Repeat_report command run twice ValueError
I've been starting to use the examples from https://readthedocs.org/projects/pynetlogo/downloads/pdf/latest/, and I've found an issue in the repeat_report command as used on page 9. It appears that running repeat_report after other simulation commands leads to it raising a value error
If I run this script
import pandas as pd
import matplotlib.pyplot as plt
import seaborn as sns
import pyNetLogo
netlogo = pyNetLogo.NetLogoLink(gui=True,netlogo_home='''/home/ben/binaries/NetLogo 6.2.2''',netlogo_version='6.2')
netlogo.load_model('./Wolf_Sheep_Predation.nlogo')
netlogo.command('setup')
test_energy = netlogo.repeat_report(['[energy] of sheep'],10) #no problem
energy_df = netlogo.repeat_report(['[energy] of wolves',
'[energy] of sheep',
'count sheep'], 200)
print(energy_df)
#netlogo.command('setup')
energy_df = netlogo.repeat_report(['[energy] of sheep',
'[energy] of sheep',
'count sheep',
'count wolves'], 1)
print(energy_df)
I get the error
ValueError: could not broadcast input array from shape (4,) into shape (2,2)
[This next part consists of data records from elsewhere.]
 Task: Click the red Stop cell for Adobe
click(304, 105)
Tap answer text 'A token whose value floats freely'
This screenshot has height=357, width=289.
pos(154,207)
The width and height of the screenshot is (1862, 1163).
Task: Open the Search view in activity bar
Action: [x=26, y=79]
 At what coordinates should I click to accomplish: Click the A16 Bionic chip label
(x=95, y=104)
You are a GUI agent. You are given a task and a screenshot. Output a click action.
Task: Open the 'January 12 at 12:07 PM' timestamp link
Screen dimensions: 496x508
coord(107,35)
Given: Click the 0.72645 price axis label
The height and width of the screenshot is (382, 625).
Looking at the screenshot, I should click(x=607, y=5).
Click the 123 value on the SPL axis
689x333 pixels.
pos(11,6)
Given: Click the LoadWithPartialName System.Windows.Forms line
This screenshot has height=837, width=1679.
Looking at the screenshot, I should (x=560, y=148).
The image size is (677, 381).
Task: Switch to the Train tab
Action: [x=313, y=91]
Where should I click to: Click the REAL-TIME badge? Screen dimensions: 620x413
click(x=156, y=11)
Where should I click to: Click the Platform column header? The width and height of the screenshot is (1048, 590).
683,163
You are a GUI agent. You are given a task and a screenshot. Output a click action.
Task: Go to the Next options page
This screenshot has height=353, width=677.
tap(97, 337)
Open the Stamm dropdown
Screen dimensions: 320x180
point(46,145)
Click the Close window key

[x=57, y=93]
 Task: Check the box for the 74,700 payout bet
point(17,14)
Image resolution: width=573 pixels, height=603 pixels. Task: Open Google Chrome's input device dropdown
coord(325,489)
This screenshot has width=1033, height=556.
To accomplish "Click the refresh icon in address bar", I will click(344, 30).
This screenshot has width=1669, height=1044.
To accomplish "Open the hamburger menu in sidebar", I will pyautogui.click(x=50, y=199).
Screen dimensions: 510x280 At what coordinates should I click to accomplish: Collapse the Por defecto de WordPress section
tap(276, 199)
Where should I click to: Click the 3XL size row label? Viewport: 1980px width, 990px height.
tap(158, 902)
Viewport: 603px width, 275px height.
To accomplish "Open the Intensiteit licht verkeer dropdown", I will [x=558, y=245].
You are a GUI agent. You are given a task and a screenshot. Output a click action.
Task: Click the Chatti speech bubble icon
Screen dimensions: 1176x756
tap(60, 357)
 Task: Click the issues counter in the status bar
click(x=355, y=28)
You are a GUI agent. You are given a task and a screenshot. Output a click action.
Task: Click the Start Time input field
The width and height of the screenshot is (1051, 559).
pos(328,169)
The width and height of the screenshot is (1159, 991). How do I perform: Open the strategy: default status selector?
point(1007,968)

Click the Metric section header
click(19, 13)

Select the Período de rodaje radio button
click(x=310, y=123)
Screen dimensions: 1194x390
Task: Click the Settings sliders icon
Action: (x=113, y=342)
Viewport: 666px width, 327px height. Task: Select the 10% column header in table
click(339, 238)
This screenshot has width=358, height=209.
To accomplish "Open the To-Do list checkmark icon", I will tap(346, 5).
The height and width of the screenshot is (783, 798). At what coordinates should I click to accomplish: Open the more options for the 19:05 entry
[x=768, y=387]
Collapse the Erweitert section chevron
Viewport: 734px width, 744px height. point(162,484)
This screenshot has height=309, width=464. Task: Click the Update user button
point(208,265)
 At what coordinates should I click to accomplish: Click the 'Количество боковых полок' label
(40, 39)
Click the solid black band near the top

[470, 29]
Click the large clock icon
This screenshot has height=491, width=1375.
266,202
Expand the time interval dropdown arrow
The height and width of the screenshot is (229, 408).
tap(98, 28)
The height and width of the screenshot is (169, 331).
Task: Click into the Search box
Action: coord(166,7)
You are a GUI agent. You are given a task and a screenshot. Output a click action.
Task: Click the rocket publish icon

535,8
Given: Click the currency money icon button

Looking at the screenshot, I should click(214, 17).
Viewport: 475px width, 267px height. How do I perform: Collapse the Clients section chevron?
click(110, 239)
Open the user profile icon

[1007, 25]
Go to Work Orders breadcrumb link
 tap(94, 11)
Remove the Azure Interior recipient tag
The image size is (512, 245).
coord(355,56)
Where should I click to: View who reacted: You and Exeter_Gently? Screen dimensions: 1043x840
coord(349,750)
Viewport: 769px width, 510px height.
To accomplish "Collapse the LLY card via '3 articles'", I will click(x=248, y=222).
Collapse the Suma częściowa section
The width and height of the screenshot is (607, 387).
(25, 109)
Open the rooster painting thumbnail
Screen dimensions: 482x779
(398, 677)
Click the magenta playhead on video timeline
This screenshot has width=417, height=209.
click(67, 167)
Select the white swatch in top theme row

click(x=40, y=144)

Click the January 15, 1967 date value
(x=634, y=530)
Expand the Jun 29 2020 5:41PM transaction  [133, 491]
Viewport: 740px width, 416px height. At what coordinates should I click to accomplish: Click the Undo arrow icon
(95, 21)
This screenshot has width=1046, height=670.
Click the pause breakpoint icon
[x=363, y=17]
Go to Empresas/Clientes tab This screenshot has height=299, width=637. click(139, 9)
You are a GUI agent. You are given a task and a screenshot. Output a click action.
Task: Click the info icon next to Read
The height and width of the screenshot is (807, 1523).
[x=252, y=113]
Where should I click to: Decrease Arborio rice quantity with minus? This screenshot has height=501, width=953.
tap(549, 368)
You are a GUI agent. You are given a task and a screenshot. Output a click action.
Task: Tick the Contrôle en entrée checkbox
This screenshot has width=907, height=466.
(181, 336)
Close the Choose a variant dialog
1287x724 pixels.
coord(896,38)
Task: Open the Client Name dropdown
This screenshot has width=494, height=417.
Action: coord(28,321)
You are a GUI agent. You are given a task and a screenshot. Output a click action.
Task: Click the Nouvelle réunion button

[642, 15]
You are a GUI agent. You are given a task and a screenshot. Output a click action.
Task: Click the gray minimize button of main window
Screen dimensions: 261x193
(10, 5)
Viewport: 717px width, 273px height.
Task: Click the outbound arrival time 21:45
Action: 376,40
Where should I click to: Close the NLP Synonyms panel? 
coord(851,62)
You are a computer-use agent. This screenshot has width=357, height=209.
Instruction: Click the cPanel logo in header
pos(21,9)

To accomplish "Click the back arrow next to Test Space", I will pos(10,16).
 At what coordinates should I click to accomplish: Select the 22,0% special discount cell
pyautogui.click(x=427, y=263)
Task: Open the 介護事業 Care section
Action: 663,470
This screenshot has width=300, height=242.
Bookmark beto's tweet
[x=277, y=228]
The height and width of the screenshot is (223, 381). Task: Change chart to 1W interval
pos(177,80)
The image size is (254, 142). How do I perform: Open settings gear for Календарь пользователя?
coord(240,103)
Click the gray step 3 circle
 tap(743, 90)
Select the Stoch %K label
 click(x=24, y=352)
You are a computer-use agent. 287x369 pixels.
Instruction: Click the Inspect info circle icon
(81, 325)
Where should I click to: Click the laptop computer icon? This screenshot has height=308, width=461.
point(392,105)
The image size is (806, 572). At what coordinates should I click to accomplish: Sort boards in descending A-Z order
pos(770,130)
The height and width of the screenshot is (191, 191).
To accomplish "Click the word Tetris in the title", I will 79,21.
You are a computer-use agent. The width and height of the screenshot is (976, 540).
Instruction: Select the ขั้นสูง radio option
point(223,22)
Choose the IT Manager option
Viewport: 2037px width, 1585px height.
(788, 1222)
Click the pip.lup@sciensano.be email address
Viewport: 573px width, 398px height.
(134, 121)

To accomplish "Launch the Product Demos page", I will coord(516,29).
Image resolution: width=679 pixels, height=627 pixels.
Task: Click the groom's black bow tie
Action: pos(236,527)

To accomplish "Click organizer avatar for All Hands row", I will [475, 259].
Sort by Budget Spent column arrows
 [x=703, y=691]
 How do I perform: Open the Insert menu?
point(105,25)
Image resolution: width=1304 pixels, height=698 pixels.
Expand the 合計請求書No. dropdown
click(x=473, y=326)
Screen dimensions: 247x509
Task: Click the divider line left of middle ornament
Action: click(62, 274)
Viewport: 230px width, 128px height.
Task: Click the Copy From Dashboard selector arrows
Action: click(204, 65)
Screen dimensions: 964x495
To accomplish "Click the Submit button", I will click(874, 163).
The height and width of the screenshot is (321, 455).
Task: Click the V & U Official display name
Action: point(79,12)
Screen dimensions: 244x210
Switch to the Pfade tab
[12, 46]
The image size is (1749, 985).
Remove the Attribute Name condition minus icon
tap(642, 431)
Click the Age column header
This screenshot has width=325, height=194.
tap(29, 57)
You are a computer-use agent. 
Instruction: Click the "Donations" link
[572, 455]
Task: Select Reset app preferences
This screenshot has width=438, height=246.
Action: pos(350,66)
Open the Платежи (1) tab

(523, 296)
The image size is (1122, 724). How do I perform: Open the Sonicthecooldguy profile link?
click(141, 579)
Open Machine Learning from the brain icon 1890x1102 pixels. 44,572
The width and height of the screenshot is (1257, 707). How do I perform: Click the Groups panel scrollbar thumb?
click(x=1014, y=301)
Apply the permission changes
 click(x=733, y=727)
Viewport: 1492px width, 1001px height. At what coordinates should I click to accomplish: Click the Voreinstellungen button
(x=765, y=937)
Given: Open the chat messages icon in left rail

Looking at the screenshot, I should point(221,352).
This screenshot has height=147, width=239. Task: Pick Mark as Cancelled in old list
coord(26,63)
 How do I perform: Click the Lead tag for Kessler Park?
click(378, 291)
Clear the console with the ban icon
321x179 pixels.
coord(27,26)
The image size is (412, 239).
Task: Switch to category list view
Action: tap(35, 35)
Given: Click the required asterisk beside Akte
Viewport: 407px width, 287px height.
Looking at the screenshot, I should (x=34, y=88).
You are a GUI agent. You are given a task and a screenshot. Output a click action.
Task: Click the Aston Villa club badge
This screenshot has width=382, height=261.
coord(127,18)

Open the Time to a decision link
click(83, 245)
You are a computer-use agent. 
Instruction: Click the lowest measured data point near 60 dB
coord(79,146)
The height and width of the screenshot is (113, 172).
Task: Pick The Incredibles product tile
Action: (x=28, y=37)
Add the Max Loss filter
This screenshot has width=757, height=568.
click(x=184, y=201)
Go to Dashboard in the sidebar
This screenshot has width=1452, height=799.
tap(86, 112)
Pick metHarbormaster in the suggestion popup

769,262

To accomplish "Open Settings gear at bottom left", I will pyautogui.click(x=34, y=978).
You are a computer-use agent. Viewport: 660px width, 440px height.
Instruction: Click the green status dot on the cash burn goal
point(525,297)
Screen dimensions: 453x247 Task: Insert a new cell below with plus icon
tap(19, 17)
If I change the number of steps in the second repeat_report command the error remains, but the first command is robust. If I uncomment the repeat of the setup line this does not prevent the error.
Tested with the latest commit from github and from an installation through pip, on ubuntu focal.
Exactly at which line do you get the value error?
Second to final line.
Can you give me the complete error message including the stack trace, rather than just the value error?
I don't have the ability to test your code myself at the moment, so trying to figure out what is happening is a bit tricky.
The terminal output is below. The second print never happens. The first log line is repeated several times but I didn't think that was relevant to the issue.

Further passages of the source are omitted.